That is not what makes gold valuable. Supply and demand requires both supply and demand. The demand is drugs, remittance, and any transaction that needs to be psuedo-anonymous and irreversible. But someone can make their own new, more popular digital currency and wipe out the value of bitcoin instantly.

It's hard to beat that first mover network effect. It has use because it is useful. It has value because someone values it. Try to use some new digital currency and you'll get blank stares.

You can buy most anything with bitcoin. There are very few popular products that are not successfully imitated. It's just that in this case, the value of one can be completely wiped out with the creation of the other. Even if Luvs kicks the shit out of Pampers in the market it doesn't, just an example , I can still put some Pampers on my kid. If bitcoin somehow gets trumped by something else, then i'm all like "fuck That's a fair point.

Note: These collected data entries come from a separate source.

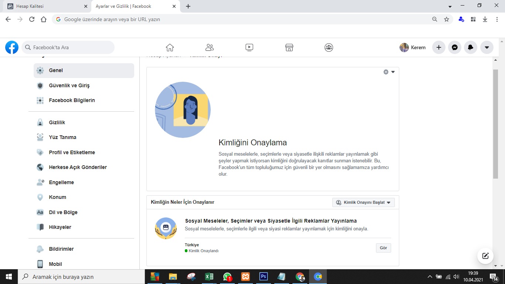Click the new message compose icon
This screenshot has height=284, width=505.
(485, 256)
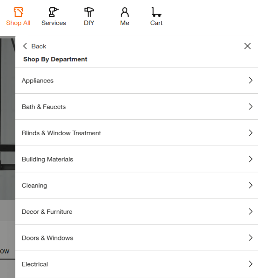The width and height of the screenshot is (258, 278).
Task: Expand Building Materials chevron arrow
Action: pos(250,159)
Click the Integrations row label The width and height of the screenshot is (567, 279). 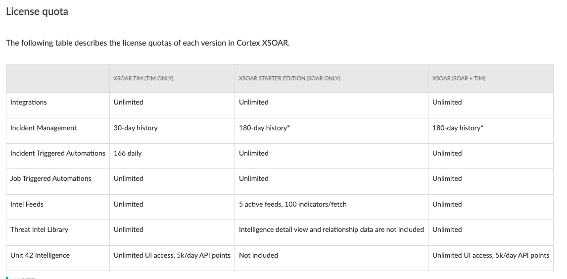29,102
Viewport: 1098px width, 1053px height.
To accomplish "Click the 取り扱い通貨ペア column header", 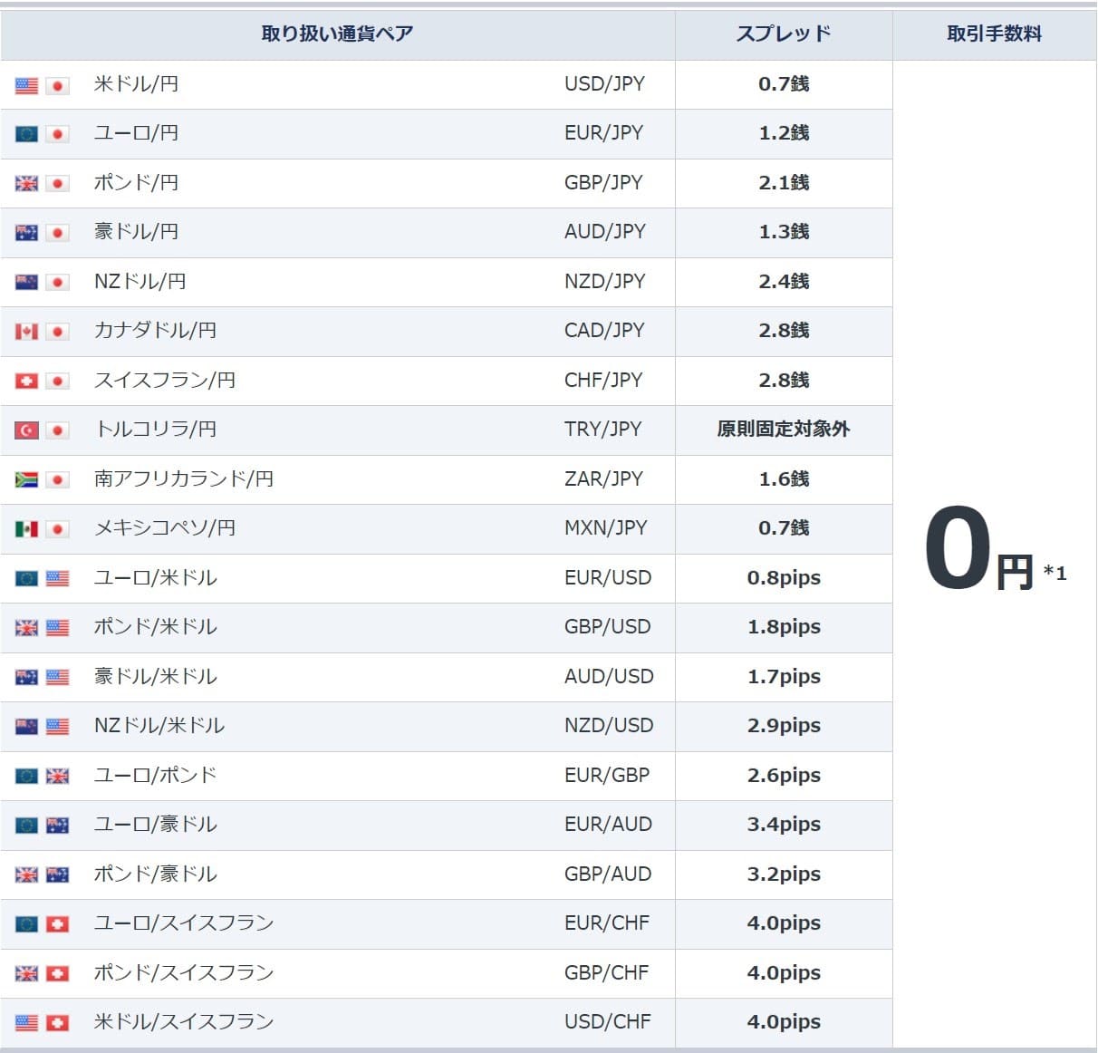I will point(337,34).
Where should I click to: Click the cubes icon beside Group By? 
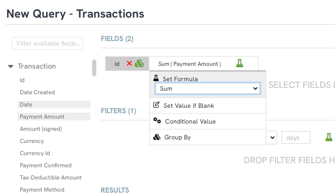pyautogui.click(x=157, y=137)
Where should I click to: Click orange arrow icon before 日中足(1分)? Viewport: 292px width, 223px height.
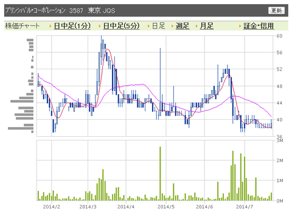pos(50,26)
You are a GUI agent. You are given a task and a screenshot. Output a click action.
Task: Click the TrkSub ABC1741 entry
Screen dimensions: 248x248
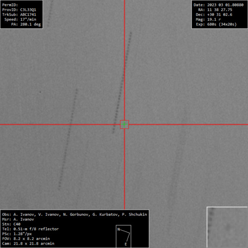[19, 14]
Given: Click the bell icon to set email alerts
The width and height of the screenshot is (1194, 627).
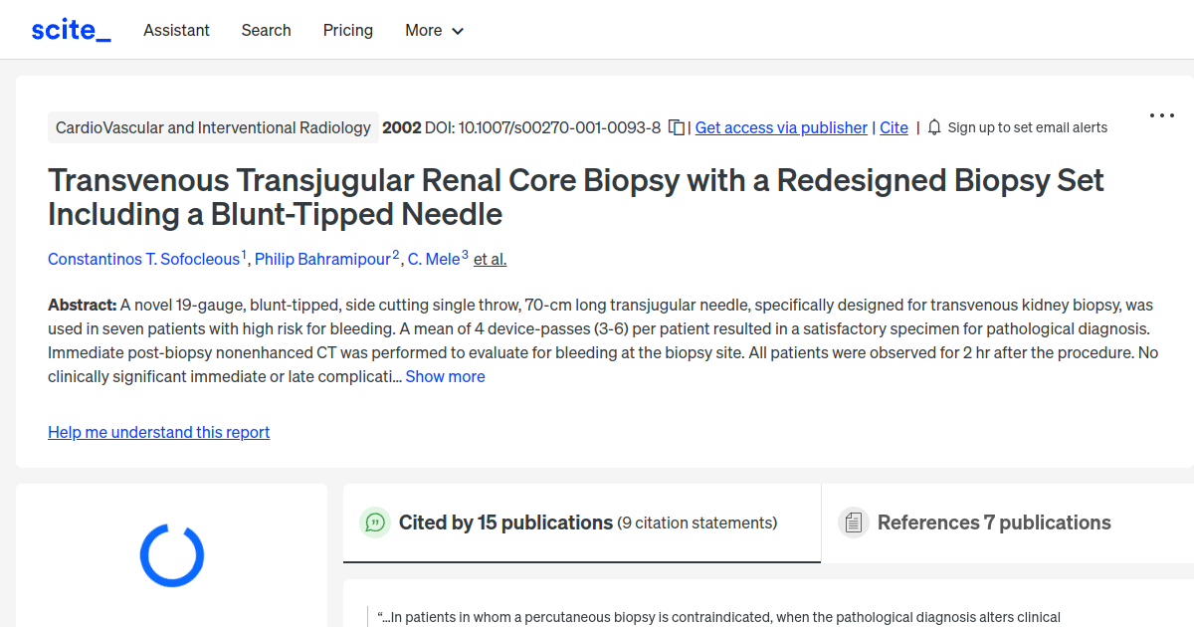Looking at the screenshot, I should [x=933, y=127].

But, at least silver has inherent worth. So even though I get what you're saying, I still see a problem. If human beings act purposefully toward particular ends, and the objects they trade for and use are intended for the fulfillment of those ends, it stands to reason that all value that people put in objects is subjective.

Probably the best way to understand that core concept is to look at the underlying nature of a trade. If you trade me an orange for my apple, there are no losers in that trade.

It's a win-win precisely because of subjective, ordinal value--you value my apple more than you do your orange, and for me it's vice versa, so there's a double discrepancy in subjective value that makes the trade worthwhile for each of us.

And that's why markets work at all. But neither fruit has some quality of inherent value; the only value is how I can use that fruit to attain my particular ends, whatever those might be.

Except I can't replace an apple with another fruit because it is not an apple. I can replace what I put my faith in as a means of exchange because that is just a concept. Someone who hates noble metals might still collect gold solely because he values it as a means of exchange based on other people's anticipated desires.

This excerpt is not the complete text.